Schumann y España     
 
 Informaciones.    27/11/1971.  Páginas: 1. Párrafos: 7. 

INFORMACIONES

SCHUMANN Y ESPAÑA

ALGUNOS comentaristas franceses, al resaltar la importancia del viaje del señor Schumann a Madrid,

han señalado que ha hecho falta casi un año para que las relaciones hispano-francesas volvieran a un

cauce de absoluta normalidad y cordialidad. Es cierto que la visita del ministro de Asuntos Exteriores

francés se ha efectuado con un aplazamiento de once meses; no es menos cierto que a raíz del proceso de

Burgos (y del tratamiento que de él hizo la B. T. P.) se produjo cierto enfriamiento en las relaciones entre

los dos países, pero este distanciamiento fue subsanado a tiempo el 21 de enero pasado, cuando el

Presidente Pompidou, en una conferencia de Prensa, tuvo excepcionales palabras para nuestro país y para

la amistad hispano-francesa.

La visita del jefe de la diplomacia francesa, pues, no implica en principio una reanudación de lazos

cordiales, sino un jalón más en una "entente" cada día más estrecha. La demora que este viaje ha sufrido

ha resultado además beneficiosa, por cuanto problemas como el de la ampliación del Mercado Común no

tenían un planteamiento inmediato en enero pasado.

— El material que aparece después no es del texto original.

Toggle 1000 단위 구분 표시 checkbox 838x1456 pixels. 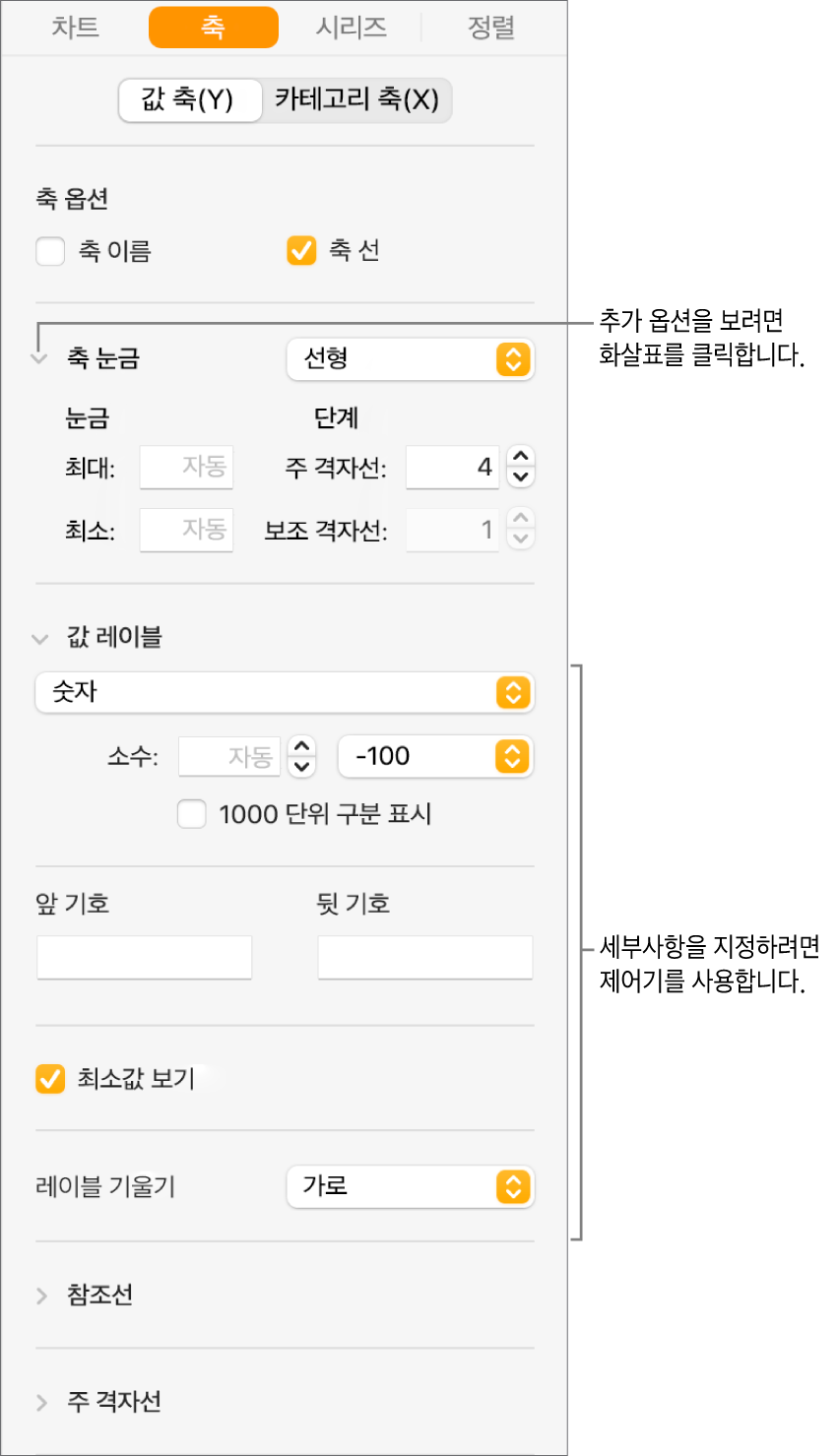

Ahora, en cambio, las conversaciones entre los señores Schumann y López Bravo se han centrado

primordialmente sobre esta amenaza de desfase cernida sobre nuestro tratado preferencial con la

Comunidad Económica Europea. El señor Schumann, a este respecto, ha tenido palabras claras y

comprometidas: "La ampliación del Mercado Común —ha dicho— dará origen a importantes problemas

para España." Algo que ya sabíamos, pero que conviene escuchar de labios de quien ha tenido parte

importante en la entrada en la C. E. E. de Gran Bretaña. El país parece no tomar seria conciencia pública

de lo que representa para España esta ampliación de la Comunidad, que para 1973 habrá abarcado

igualmente a Noruega, Irlanda y Dinamarca. El "recordatorio" de monsieur Schumann merece tenerse en

cuenta.

En el palacio de Viana, durante la cena que le fue ofrecida por su colega español, el Jefe del Quay

d´Orsay, tras subrayar que las relaciones entre los dos países no presentaban ningún problema grave, hizo

un firme voto por la representación de nuestros intereses ante la Europa unida. "Es cierto —dijo— que la

frontera franco-española es también la frontera hispano-comunitaria, pero no es menos cierto que el eje de

Europa, su equilibrio, será distinto si las relaciones entre España y la Comunidad son o no lo que deben

ser. La ampliación de la Comunidad planteará problemas a España y también le puede hacer correr un

riesgo de discriminación. Como Francia —puedo decirlo con satisfacción— ha sido tea obstinado

abogado de España, recompensado al final por el acuerdo preferencial concluido entre España y la

Comunidad en 1970, la adaptación de ese acuerdo a las nuevas exigencias nacidas de la ampliación,

representa para ella lo que sin exageración puedo llamar un deber. Nos hacemos cargo de este deber."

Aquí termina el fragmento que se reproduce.